- **GIVEN REQUEST**:
Extract each line of the data below that contains the word "label".

══ SUPPLIED DATA

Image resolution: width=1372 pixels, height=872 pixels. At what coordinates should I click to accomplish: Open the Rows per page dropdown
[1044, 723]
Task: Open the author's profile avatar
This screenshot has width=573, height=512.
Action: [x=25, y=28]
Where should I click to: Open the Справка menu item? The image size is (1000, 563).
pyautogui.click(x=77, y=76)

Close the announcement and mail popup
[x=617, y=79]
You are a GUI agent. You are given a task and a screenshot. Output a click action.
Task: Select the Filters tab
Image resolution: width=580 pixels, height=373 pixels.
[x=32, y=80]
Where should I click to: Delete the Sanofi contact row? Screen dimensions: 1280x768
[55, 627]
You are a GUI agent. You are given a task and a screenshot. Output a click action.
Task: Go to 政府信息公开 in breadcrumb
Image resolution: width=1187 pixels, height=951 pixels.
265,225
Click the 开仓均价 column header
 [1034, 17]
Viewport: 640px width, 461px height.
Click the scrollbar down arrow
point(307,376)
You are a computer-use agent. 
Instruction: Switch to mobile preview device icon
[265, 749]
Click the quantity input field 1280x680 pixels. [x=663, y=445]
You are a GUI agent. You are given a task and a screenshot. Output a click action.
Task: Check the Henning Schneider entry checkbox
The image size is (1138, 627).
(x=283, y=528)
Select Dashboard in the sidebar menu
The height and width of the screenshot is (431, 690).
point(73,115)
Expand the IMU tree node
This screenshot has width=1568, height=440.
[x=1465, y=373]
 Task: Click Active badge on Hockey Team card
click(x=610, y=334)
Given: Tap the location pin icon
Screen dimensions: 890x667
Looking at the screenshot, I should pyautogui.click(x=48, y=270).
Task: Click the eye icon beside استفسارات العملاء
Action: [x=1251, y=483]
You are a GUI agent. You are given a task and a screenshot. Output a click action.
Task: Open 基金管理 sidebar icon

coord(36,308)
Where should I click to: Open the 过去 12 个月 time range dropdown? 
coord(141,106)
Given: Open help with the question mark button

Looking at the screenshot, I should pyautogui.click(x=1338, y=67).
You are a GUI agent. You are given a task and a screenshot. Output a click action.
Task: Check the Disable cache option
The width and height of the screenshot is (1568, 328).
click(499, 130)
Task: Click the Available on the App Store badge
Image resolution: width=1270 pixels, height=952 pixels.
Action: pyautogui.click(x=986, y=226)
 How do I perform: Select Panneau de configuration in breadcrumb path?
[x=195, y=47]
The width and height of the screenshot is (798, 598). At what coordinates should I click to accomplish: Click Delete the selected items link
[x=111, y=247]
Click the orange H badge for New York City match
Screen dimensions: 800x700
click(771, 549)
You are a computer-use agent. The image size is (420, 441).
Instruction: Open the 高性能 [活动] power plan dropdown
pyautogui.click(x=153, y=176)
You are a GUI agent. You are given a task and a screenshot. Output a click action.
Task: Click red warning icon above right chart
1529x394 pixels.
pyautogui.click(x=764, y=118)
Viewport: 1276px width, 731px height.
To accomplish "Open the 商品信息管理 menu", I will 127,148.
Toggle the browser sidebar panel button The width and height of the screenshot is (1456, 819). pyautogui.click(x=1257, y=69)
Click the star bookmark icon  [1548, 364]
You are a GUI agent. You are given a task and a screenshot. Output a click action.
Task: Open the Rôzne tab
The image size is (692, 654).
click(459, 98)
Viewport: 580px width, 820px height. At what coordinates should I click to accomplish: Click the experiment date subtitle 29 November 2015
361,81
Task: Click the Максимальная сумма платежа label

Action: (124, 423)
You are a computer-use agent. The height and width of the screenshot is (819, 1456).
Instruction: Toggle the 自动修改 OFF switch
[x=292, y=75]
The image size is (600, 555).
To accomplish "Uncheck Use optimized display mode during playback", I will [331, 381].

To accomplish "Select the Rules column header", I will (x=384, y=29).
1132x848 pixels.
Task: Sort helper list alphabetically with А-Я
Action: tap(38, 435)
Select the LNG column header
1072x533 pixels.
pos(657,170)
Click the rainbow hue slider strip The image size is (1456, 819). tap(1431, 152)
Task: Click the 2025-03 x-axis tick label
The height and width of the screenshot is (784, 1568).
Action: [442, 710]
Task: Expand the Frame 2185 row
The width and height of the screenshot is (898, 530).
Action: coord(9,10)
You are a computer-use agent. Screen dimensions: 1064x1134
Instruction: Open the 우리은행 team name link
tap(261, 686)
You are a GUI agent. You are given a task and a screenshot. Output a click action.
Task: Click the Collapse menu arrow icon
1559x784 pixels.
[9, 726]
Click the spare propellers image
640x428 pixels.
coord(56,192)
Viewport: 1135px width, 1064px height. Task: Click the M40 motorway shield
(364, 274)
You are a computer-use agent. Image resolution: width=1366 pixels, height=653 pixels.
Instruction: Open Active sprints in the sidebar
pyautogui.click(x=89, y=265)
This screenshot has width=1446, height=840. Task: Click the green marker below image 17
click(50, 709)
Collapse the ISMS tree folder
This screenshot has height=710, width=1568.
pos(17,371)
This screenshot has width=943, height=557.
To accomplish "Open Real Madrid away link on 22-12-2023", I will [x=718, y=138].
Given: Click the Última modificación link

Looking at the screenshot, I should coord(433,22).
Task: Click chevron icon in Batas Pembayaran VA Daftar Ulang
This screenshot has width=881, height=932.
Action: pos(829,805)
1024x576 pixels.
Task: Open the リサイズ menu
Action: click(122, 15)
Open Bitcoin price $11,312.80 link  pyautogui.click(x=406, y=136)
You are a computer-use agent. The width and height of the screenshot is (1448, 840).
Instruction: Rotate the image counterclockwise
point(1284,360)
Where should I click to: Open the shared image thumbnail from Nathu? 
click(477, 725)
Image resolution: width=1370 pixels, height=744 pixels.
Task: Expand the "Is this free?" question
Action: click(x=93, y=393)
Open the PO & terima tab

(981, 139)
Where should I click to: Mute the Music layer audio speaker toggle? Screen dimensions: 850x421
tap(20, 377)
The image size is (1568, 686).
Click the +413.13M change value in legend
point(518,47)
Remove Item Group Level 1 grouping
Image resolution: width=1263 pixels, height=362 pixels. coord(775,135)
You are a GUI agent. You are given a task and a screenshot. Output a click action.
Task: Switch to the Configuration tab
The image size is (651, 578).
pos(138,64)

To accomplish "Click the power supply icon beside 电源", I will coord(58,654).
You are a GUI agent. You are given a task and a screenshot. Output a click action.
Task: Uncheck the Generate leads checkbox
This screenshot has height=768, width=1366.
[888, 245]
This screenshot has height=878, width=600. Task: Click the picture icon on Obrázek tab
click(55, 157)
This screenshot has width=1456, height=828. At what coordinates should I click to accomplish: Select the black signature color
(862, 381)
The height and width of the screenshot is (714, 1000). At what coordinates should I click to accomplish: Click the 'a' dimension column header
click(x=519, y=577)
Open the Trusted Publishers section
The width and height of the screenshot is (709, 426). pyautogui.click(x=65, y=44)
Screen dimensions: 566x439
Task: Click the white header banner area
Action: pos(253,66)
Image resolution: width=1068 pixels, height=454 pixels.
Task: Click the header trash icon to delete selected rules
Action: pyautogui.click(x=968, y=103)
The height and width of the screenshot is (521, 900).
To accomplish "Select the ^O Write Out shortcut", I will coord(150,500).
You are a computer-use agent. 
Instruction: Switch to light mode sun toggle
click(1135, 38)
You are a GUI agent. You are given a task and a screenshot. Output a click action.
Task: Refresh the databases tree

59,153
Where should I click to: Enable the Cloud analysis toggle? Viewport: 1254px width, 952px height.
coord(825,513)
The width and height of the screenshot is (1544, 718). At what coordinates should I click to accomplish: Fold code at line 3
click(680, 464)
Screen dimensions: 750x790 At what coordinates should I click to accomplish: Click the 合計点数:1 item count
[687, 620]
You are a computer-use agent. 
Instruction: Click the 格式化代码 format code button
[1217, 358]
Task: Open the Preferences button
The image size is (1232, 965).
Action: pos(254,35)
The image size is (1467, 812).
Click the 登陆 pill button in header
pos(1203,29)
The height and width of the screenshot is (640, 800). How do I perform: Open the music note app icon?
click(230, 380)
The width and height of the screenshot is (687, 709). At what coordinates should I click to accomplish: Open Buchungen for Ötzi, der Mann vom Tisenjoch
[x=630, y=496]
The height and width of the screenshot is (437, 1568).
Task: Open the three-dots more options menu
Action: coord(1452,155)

════

- **CORRECT OUTPUT**:
Task: Click the Максимальная сумма платежа label
Task: Click the 2025-03 x-axis tick label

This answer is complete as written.